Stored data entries
______

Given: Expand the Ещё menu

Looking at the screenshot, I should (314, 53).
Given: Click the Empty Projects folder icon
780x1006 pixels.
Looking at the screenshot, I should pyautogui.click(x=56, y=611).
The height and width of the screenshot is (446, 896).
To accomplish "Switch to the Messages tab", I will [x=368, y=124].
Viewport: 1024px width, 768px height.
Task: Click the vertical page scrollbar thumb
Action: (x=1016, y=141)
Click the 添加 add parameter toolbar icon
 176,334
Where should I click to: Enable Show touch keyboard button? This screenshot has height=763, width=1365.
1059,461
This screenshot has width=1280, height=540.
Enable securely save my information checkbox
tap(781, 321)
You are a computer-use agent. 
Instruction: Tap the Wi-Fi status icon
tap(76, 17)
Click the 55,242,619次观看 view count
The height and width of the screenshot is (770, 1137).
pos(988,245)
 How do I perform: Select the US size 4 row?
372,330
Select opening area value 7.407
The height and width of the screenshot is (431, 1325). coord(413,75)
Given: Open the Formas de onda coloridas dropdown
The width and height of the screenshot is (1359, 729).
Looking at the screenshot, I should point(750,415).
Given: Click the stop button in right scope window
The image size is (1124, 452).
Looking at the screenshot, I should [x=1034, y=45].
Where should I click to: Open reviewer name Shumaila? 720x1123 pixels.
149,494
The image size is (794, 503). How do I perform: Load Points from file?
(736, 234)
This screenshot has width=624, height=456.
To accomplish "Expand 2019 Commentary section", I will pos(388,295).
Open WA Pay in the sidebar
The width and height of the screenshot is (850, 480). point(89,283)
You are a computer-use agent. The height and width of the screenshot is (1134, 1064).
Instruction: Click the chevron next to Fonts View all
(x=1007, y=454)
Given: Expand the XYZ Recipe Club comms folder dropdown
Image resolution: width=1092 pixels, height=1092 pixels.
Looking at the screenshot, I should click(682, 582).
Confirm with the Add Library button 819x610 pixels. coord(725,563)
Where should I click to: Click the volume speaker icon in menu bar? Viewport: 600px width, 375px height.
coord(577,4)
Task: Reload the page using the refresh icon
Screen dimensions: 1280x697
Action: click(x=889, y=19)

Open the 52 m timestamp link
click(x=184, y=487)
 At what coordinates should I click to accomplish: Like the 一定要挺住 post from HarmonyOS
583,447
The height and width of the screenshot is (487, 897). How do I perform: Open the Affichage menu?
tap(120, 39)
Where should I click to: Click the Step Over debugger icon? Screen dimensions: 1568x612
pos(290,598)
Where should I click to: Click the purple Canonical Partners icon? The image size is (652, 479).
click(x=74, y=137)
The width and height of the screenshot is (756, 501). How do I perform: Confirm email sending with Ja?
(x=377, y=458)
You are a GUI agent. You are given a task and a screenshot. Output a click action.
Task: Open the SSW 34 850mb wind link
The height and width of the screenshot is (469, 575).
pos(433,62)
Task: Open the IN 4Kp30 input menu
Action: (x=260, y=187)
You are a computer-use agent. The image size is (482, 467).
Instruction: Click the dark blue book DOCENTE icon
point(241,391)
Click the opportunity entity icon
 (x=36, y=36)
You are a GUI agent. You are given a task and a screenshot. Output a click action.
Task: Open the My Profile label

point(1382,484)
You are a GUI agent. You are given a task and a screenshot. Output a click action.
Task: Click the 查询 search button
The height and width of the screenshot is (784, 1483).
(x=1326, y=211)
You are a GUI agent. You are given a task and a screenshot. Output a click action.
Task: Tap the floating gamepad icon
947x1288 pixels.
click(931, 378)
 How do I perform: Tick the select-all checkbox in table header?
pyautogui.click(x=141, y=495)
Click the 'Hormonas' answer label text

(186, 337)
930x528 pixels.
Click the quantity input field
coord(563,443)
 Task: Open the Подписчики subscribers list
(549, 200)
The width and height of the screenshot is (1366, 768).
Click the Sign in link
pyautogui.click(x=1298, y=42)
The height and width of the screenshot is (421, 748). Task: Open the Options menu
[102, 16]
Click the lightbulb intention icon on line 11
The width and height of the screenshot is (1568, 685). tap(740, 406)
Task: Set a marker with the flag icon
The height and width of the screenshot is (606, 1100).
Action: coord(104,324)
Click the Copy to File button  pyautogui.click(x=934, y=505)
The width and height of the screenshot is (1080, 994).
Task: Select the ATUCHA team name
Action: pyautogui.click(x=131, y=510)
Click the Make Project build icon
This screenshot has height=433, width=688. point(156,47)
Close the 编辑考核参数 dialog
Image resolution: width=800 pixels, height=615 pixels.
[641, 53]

______

ASSIGNMENT
Which lines above contain the word "dropdown"? Show each of them.

TASK ANSWER
Given: Open the Formas de onda coloridas dropdown
Given: Expand the XYZ Recipe Club comms folder dropdown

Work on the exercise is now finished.